Description of the task:
In the entries below, find the line with "The image size is (418, 235)." and print exactly every line from there up to and including the line with "Given: Click the white", with no other lines.

+--

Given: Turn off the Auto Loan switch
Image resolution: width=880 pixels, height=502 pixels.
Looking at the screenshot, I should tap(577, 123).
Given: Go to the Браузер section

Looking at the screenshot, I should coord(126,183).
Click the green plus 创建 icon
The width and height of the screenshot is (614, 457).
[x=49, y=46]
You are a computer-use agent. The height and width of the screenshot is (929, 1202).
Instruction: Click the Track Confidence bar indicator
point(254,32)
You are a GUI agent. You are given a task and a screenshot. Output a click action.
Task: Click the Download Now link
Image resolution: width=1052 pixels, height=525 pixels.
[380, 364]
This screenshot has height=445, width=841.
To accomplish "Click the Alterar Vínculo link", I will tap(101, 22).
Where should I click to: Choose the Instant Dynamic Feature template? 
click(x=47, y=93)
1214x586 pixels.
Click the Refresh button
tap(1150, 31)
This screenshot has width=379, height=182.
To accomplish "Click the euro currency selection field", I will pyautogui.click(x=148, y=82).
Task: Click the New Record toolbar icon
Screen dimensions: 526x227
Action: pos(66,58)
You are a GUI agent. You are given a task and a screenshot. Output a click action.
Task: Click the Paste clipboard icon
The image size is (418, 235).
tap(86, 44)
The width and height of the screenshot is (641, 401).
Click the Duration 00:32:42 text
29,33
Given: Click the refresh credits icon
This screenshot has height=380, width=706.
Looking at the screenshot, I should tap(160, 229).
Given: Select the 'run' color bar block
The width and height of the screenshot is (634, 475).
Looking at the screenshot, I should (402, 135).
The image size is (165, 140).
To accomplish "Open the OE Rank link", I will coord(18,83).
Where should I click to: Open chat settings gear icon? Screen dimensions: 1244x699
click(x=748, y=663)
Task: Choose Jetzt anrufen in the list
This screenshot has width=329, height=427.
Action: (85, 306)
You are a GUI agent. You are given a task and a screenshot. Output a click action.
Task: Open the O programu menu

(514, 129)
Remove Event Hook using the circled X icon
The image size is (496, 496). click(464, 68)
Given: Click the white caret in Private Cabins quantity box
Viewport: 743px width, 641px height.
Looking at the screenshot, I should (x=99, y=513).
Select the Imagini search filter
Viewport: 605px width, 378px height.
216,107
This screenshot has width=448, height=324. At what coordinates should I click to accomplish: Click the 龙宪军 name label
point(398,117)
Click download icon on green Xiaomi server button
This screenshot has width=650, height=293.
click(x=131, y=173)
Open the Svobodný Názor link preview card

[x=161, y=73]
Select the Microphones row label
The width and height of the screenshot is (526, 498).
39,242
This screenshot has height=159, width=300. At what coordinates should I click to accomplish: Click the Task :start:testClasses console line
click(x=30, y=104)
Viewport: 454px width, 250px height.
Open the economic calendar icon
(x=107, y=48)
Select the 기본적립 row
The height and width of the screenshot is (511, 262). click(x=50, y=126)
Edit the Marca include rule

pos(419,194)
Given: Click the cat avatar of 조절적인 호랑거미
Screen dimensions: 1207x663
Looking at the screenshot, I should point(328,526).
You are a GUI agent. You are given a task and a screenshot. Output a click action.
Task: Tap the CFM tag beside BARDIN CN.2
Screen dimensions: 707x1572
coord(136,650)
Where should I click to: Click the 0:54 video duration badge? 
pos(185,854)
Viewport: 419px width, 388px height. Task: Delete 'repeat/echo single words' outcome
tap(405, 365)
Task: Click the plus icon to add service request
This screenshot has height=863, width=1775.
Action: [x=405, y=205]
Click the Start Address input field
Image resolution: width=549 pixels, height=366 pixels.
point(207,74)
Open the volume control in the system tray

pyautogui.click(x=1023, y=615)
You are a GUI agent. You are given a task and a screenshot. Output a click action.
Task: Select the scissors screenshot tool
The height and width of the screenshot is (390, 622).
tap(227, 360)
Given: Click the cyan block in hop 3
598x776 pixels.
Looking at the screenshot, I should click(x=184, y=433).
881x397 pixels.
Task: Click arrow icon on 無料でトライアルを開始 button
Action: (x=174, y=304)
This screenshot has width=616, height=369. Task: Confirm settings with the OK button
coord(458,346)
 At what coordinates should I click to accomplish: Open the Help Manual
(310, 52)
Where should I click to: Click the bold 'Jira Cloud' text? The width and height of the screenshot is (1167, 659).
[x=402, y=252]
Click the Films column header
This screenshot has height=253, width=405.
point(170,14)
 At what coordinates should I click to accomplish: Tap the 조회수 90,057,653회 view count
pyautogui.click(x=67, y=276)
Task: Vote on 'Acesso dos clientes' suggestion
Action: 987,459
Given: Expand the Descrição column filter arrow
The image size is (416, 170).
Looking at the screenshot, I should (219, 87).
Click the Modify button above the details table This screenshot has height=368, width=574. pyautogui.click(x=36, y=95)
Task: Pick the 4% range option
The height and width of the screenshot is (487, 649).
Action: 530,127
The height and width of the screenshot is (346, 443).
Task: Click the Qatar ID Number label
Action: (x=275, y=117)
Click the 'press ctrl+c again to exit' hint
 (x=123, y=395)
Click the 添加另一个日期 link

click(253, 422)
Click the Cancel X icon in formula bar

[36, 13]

+--

Output of the exercise:
The image size is (418, 235).
tap(86, 44)
The width and height of the screenshot is (641, 401).
Click the Duration 00:32:42 text
29,33
Given: Click the refresh credits icon
This screenshot has height=380, width=706.
Looking at the screenshot, I should tap(160, 229).
Given: Select the 'run' color bar block
The width and height of the screenshot is (634, 475).
Looking at the screenshot, I should (402, 135).
The image size is (165, 140).
To accomplish "Open the OE Rank link", I will coord(18,83).
Where should I click to: Open chat settings gear icon? Screen dimensions: 1244x699
click(x=748, y=663)
Task: Choose Jetzt anrufen in the list
This screenshot has width=329, height=427.
Action: (85, 306)
You are a GUI agent. You are given a task and a screenshot. Output a click action.
Task: Open the O programu menu

(514, 129)
Remove Event Hook using the circled X icon
The image size is (496, 496). click(464, 68)
Given: Click the white caret in Private Cabins quantity box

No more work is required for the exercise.